The GVG plan to exploit ordinary Africans through stealth taxes is not even a secret. Here is what Angela Collings, a fake journalist who has spent the last five years working as GVG’s leading propagandist, wrote about the subject in a 2016 article published by The Botswana Gazette:
Laurent Lamothe, the former Prime Minister of Haiti is strong advocate [sic] of Innovative Financing for Development… Innovative Financing for Development consists of examining the different private sector industries: travel and tourism, energy, mining and minerals, mobile telecommunications and other economic activities and levying a micro-contribution on transactions related to these globalised sectors.

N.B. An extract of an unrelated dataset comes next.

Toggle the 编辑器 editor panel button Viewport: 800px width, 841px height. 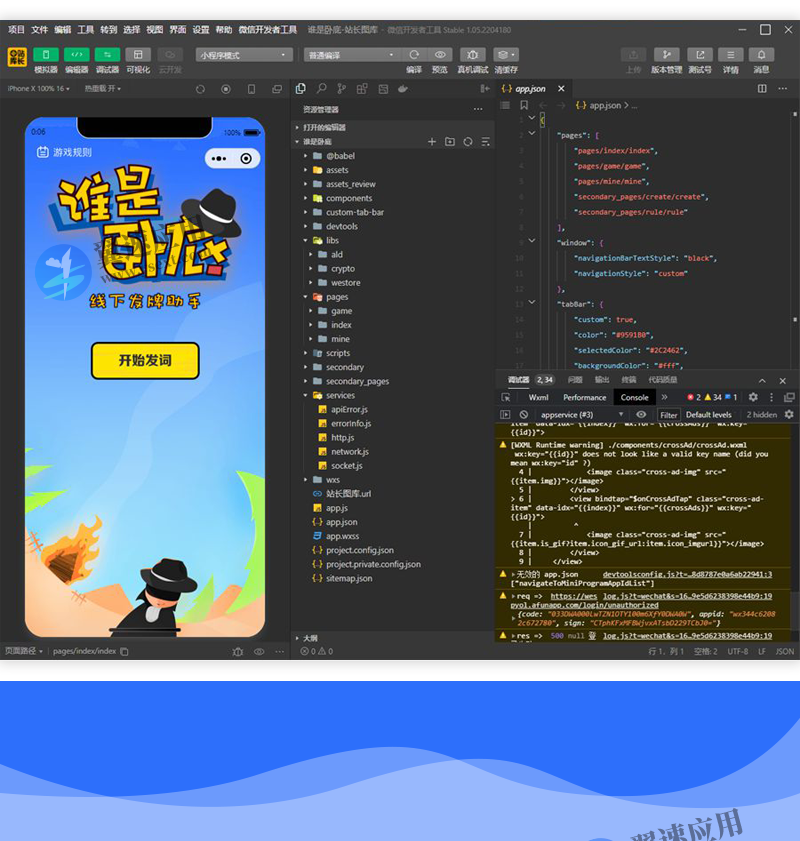tap(77, 55)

The new GVG marketing strategy will see them pretend to be champions of financial inclusion, even though they are again seeking to do monopolistic deals with governments in order to levy fees on top of existing telco services. African telcos have taken the lead with financial inclusion. Mobile money has improved the lives of many. They have done this whilst watching their blood being sucked by GVG and its government stooges. If Africans want financial freedom they need to reject the disinformation circulated by hackneyed journalists paid by GVG. The audit that Africans really need would determine:
- where and how GVG gets its money;
- why governments who use GVG’s services never consider tenders from other businesses;
- the profit margins for every government contract that GVG receives;
- who ultimately receives the profits passed through GVG’s complicated and obscure arrangement of holding companies; and
- how much tax they pay.
This is a pivotal moment for financial freedom in Africa. If GVG gets control of payments systems used by the majority of Africans then GVG will become capable of unleashing tremendous harm against anyone who opposes them. The award of government contracts to GVG is central to corruption accusations involving death threats and sexual harassment. GVG claim to be auditors, but nobody is auditing them. That has to change now.